[Brief] Could you reproduce every one of the following entries word for word, leaving nothing out and changing nothing?
────────
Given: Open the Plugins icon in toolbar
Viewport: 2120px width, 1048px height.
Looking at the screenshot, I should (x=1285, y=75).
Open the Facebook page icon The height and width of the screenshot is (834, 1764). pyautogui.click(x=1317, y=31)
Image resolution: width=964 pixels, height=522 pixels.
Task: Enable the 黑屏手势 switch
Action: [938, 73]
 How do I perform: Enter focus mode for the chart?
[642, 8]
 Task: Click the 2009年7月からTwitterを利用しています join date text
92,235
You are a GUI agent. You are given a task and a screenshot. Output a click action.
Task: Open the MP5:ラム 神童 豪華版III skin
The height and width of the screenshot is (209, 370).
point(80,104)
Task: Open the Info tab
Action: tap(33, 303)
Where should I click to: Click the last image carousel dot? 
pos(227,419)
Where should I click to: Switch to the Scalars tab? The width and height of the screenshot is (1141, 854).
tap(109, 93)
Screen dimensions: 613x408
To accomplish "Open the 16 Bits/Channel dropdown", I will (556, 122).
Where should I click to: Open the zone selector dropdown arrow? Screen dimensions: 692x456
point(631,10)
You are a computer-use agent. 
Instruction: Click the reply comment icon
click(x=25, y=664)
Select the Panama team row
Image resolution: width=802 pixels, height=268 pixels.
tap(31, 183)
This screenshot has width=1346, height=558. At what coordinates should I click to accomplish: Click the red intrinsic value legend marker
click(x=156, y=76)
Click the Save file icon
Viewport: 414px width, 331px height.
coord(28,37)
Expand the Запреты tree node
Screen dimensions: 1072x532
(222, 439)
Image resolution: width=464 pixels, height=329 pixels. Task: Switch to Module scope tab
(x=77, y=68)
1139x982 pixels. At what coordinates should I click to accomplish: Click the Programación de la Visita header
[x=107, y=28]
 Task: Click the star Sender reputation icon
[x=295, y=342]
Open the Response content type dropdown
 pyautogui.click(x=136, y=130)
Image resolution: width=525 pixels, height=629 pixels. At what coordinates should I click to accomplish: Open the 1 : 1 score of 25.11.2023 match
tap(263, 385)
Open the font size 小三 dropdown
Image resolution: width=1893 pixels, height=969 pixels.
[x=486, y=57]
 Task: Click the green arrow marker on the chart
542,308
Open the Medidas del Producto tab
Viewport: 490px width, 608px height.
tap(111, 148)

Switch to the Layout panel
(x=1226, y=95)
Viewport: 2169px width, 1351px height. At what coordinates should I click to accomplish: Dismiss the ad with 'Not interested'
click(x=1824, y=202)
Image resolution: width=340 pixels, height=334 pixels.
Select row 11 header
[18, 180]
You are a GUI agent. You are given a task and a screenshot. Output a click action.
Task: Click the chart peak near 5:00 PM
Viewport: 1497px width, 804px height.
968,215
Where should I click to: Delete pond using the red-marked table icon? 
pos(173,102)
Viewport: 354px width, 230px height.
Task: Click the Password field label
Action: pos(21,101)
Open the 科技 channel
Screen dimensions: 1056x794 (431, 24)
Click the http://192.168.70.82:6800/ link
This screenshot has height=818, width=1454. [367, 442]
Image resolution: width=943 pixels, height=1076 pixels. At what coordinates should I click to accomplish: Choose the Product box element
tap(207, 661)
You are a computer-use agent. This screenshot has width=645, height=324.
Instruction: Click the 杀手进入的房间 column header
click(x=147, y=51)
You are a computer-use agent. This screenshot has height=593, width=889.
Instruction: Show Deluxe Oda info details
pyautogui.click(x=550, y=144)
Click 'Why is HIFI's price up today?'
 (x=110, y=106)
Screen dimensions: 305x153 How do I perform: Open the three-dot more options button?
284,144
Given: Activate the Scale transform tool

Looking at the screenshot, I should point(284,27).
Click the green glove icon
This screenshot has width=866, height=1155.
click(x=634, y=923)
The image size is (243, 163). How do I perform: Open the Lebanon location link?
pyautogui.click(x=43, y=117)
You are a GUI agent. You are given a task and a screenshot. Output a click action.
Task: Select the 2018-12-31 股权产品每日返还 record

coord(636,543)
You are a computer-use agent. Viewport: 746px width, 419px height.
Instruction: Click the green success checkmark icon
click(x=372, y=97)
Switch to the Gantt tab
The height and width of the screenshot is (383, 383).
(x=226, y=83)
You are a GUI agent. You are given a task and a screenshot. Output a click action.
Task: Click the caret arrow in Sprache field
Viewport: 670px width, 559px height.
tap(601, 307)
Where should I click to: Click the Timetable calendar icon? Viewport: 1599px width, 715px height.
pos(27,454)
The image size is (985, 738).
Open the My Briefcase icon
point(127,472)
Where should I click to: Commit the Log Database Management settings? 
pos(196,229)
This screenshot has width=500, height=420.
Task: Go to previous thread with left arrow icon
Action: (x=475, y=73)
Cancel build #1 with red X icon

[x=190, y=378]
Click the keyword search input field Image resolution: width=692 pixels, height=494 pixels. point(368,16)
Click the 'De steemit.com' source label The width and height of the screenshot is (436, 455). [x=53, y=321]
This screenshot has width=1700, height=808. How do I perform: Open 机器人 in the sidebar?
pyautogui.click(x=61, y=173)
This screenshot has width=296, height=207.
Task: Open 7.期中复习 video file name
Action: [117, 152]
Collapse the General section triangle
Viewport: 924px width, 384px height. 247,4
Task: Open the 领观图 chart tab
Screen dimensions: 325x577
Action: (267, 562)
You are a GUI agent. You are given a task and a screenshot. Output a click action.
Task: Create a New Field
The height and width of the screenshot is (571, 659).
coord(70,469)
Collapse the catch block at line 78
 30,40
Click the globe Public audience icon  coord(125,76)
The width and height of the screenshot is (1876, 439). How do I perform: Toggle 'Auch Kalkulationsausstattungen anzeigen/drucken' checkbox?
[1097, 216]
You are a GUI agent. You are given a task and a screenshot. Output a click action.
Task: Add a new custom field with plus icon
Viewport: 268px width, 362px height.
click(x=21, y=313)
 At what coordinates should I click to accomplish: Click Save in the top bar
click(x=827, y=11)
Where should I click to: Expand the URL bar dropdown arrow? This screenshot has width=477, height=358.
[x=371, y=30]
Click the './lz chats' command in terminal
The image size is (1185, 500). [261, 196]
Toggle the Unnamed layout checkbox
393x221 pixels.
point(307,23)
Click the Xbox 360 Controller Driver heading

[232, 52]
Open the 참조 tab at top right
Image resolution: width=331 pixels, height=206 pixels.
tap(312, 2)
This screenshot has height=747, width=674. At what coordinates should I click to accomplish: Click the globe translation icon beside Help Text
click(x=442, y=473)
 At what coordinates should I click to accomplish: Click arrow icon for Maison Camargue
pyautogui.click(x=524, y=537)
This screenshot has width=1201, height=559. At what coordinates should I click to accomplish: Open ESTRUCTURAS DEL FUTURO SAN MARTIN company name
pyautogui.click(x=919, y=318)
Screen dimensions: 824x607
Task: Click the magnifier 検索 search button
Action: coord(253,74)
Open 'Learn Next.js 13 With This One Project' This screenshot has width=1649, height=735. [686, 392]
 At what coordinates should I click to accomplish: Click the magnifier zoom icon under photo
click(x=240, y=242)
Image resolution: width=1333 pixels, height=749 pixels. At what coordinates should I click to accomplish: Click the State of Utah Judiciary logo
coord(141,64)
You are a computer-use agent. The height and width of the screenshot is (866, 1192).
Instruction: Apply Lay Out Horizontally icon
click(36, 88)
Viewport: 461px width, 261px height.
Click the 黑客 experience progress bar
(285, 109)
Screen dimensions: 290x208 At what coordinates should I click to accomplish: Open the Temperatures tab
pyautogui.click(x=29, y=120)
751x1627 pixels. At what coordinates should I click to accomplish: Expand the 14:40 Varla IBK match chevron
────────
[Output for this task]
Given: Open the Plugins icon in toolbar
Viewport: 2120px width, 1048px height.
Looking at the screenshot, I should (x=1285, y=75).
Open the Facebook page icon The height and width of the screenshot is (834, 1764). pyautogui.click(x=1317, y=31)
Image resolution: width=964 pixels, height=522 pixels.
Task: Enable the 黑屏手势 switch
Action: [938, 73]
 How do I perform: Enter focus mode for the chart?
[642, 8]
 Task: Click the 2009年7月からTwitterを利用しています join date text
92,235
You are a GUI agent. You are given a task and a screenshot. Output a click action.
Task: Open the MP5:ラム 神童 豪華版III skin
The height and width of the screenshot is (209, 370).
point(80,104)
Task: Open the Info tab
Action: tap(33, 303)
Where should I click to: Click the last image carousel dot? 
pos(227,419)
Where should I click to: Switch to the Scalars tab? The width and height of the screenshot is (1141, 854).
tap(109, 93)
Screen dimensions: 613x408
To accomplish "Open the 16 Bits/Channel dropdown", I will (556, 122).
Where should I click to: Open the zone selector dropdown arrow? Screen dimensions: 692x456
point(631,10)
You are a computer-use agent. 
Instruction: Click the reply comment icon
click(x=25, y=664)
Select the Panama team row
Image resolution: width=802 pixels, height=268 pixels.
tap(31, 183)
This screenshot has width=1346, height=558. At what coordinates should I click to accomplish: Click the red intrinsic value legend marker
click(x=156, y=76)
Click the Save file icon
Viewport: 414px width, 331px height.
coord(28,37)
Expand the Запреты tree node
Screen dimensions: 1072x532
(222, 439)
Image resolution: width=464 pixels, height=329 pixels. Task: Switch to Module scope tab
(x=77, y=68)
1139x982 pixels. At what coordinates should I click to accomplish: Click the Programación de la Visita header
[x=107, y=28]
 Task: Click the star Sender reputation icon
[x=295, y=342]
Open the Response content type dropdown
 pyautogui.click(x=136, y=130)
Image resolution: width=525 pixels, height=629 pixels. At what coordinates should I click to accomplish: Open the 1 : 1 score of 25.11.2023 match
tap(263, 385)
Open the font size 小三 dropdown
Image resolution: width=1893 pixels, height=969 pixels.
[x=486, y=57]
 Task: Click the green arrow marker on the chart
542,308
Open the Medidas del Producto tab
Viewport: 490px width, 608px height.
tap(111, 148)

Switch to the Layout panel
(x=1226, y=95)
Viewport: 2169px width, 1351px height. At what coordinates should I click to accomplish: Dismiss the ad with 'Not interested'
click(x=1824, y=202)
Image resolution: width=340 pixels, height=334 pixels.
Select row 11 header
[18, 180]
You are a GUI agent. You are given a task and a screenshot. Output a click action.
Task: Click the chart peak near 5:00 PM
Viewport: 1497px width, 804px height.
968,215
Where should I click to: Delete pond using the red-marked table icon? 
pos(173,102)
Viewport: 354px width, 230px height.
Task: Click the Password field label
Action: pos(21,101)
Open the 科技 channel
Screen dimensions: 1056x794 (431, 24)
Click the http://192.168.70.82:6800/ link
This screenshot has height=818, width=1454. [367, 442]
Image resolution: width=943 pixels, height=1076 pixels. At what coordinates should I click to accomplish: Choose the Product box element
tap(207, 661)
You are a computer-use agent. This screenshot has width=645, height=324.
Instruction: Click the 杀手进入的房间 column header
click(x=147, y=51)
You are a computer-use agent. This screenshot has height=593, width=889.
Instruction: Show Deluxe Oda info details
pyautogui.click(x=550, y=144)
Click 'Why is HIFI's price up today?'
 (x=110, y=106)
Screen dimensions: 305x153 How do I perform: Open the three-dot more options button?
284,144
Given: Activate the Scale transform tool

Looking at the screenshot, I should point(284,27).
Click the green glove icon
This screenshot has width=866, height=1155.
click(x=634, y=923)
The image size is (243, 163). How do I perform: Open the Lebanon location link?
pyautogui.click(x=43, y=117)
You are a GUI agent. You are given a task and a screenshot. Output a click action.
Task: Select the 2018-12-31 股权产品每日返还 record

coord(636,543)
You are a computer-use agent. Viewport: 746px width, 419px height.
Instruction: Click the green success checkmark icon
click(x=372, y=97)
Switch to the Gantt tab
The height and width of the screenshot is (383, 383).
(x=226, y=83)
You are a GUI agent. You are given a task and a screenshot. Output a click action.
Task: Click the caret arrow in Sprache field
Viewport: 670px width, 559px height.
tap(601, 307)
Where should I click to: Click the Timetable calendar icon? Viewport: 1599px width, 715px height.
pos(27,454)
The image size is (985, 738).
Open the My Briefcase icon
point(127,472)
Where should I click to: Commit the Log Database Management settings? 
pos(196,229)
This screenshot has width=500, height=420.
Task: Go to previous thread with left arrow icon
Action: (x=475, y=73)
Cancel build #1 with red X icon

[x=190, y=378]
Click the keyword search input field Image resolution: width=692 pixels, height=494 pixels. point(368,16)
Click the 'De steemit.com' source label The width and height of the screenshot is (436, 455). [x=53, y=321]
This screenshot has width=1700, height=808. How do I perform: Open 机器人 in the sidebar?
pyautogui.click(x=61, y=173)
This screenshot has width=296, height=207.
Task: Open 7.期中复习 video file name
Action: [117, 152]
Collapse the General section triangle
Viewport: 924px width, 384px height. 247,4
Task: Open the 领观图 chart tab
Screen dimensions: 325x577
Action: (267, 562)
You are a GUI agent. You are given a task and a screenshot. Output a click action.
Task: Create a New Field
The height and width of the screenshot is (571, 659).
coord(70,469)
Collapse the catch block at line 78
 30,40
Click the globe Public audience icon  coord(125,76)
The width and height of the screenshot is (1876, 439). How do I perform: Toggle 'Auch Kalkulationsausstattungen anzeigen/drucken' checkbox?
[1097, 216]
You are a GUI agent. You are given a task and a screenshot. Output a click action.
Task: Add a new custom field with plus icon
Viewport: 268px width, 362px height.
click(x=21, y=313)
 At what coordinates should I click to accomplish: Click Save in the top bar
click(x=827, y=11)
Where should I click to: Expand the URL bar dropdown arrow? This screenshot has width=477, height=358.
[x=371, y=30]
Click the './lz chats' command in terminal
The image size is (1185, 500). [261, 196]
Toggle the Unnamed layout checkbox
393x221 pixels.
point(307,23)
Click the Xbox 360 Controller Driver heading

[232, 52]
Open the 참조 tab at top right
Image resolution: width=331 pixels, height=206 pixels.
tap(312, 2)
This screenshot has height=747, width=674. At what coordinates should I click to accomplish: Click the globe translation icon beside Help Text
click(x=442, y=473)
 At what coordinates should I click to accomplish: Click arrow icon for Maison Camargue
pyautogui.click(x=524, y=537)
This screenshot has width=1201, height=559. At what coordinates should I click to accomplish: Open ESTRUCTURAS DEL FUTURO SAN MARTIN company name
pyautogui.click(x=919, y=318)
Screen dimensions: 824x607
Task: Click the magnifier 検索 search button
Action: coord(253,74)
Open 'Learn Next.js 13 With This One Project' This screenshot has width=1649, height=735. [686, 392]
 At what coordinates should I click to accomplish: Click the magnifier zoom icon under photo
click(x=240, y=242)
Image resolution: width=1333 pixels, height=749 pixels. At what coordinates should I click to accomplish: Click the State of Utah Judiciary logo
coord(141,64)
You are a computer-use agent. The height and width of the screenshot is (866, 1192).
Instruction: Apply Lay Out Horizontally icon
click(36, 88)
Viewport: 461px width, 261px height.
Click the 黑客 experience progress bar
(285, 109)
Screen dimensions: 290x208 At what coordinates should I click to accomplish: Open the Temperatures tab
pyautogui.click(x=29, y=120)
751x1627 pixels. At what coordinates should I click to accomplish: Expand the 14:40 Varla IBK match chevron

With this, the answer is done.